Density functional theory was used to examine stoichiometric CrMnAs, one of a class of 3d-metal arsenides that exhibit cooperative magnetic ordering. CrMnAs is a tetragonal structure with two inequivalent metal sites: M(I), which is tetrahedral coordinate, and M(II), which is square pyramidal coordinate. CrMnAs thus presents a “coloring problem,” the question of how the two types of metal atoms are distributed between the two types of metal sites. Previous diffraction studies have determined that CrMnAs is antiferromagnetic with the M(I) site primarily occupied by Cr.

TB-LMTO-ASA local density approximation (LDA) calculations showed indications of instability in the nonmagnetic structure, which could be resolved either by structural distortion or by spin polarization. LDA crystal orbital Hamilton population (COHP) curves were used to predict the nature of particular direct-exchange interactions upon spin polarization. Spin-polarized total energy calculations were performed using VASP with the generalized gradient approximation (GGA).

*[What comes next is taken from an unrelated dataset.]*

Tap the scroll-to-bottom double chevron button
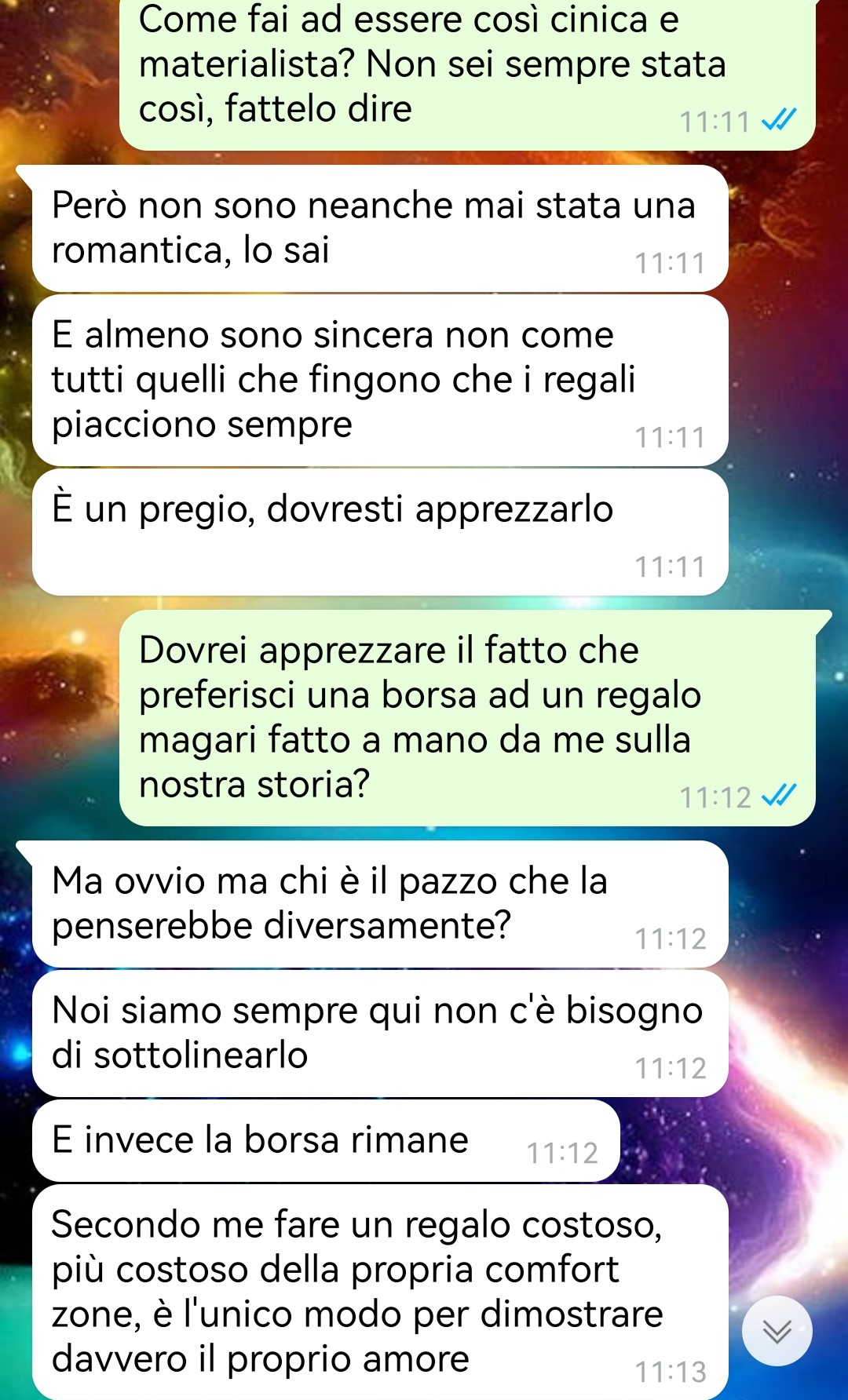The width and height of the screenshot is (848, 1400). (777, 1331)
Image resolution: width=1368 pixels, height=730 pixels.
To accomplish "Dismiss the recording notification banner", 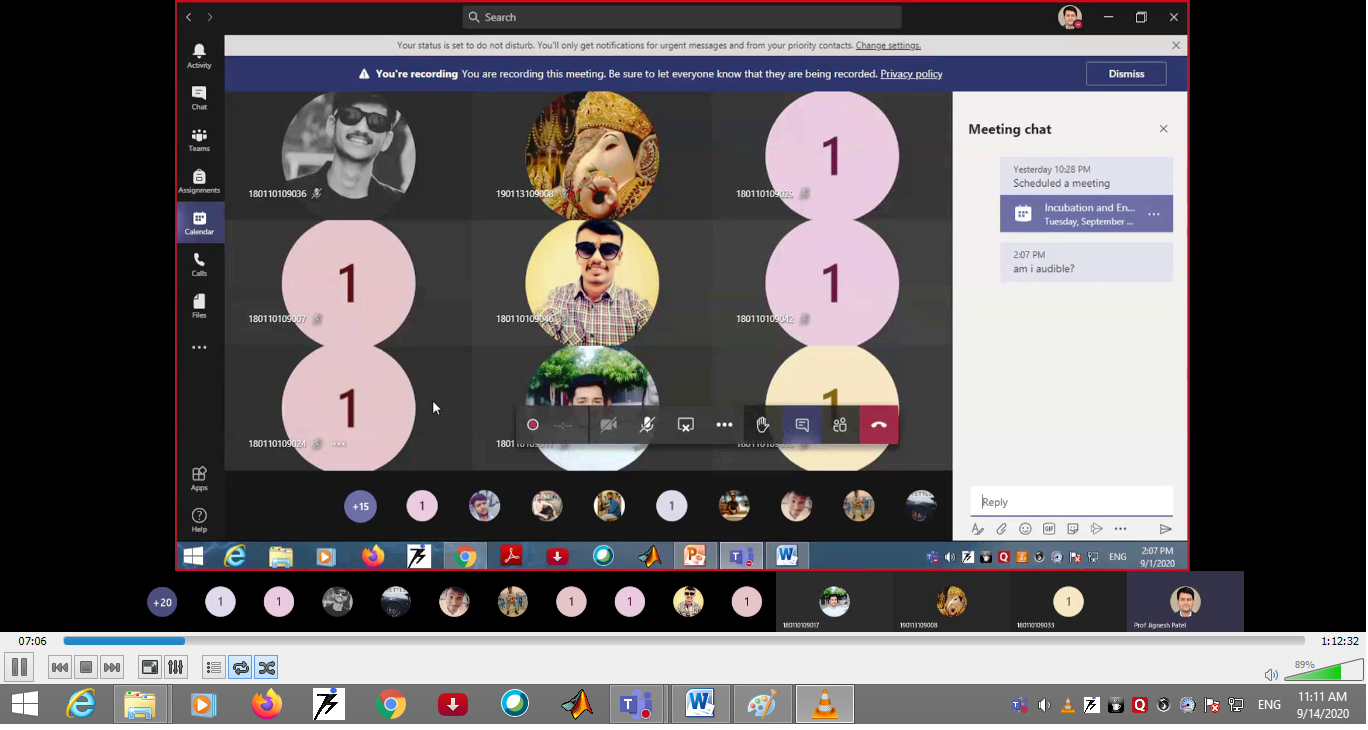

The lowest-energy structure had Mn at the M(I) site and a different antiferromagnetic ordering than previously observed. The structure with the second-lowest calculated total energy also had Mn at M(I). Next lowest were four structures with Cr at M(I), including the experimentally observed structure. Those four had calculated total energies ranging from 154.2 to 167.8 meV/f.u. higher than the lowest-energy case. The number of possible structures with small energy differences suggests that the observed magnetic ordering and coloring may be due to entropy rather than reflecting a true electronic ground state.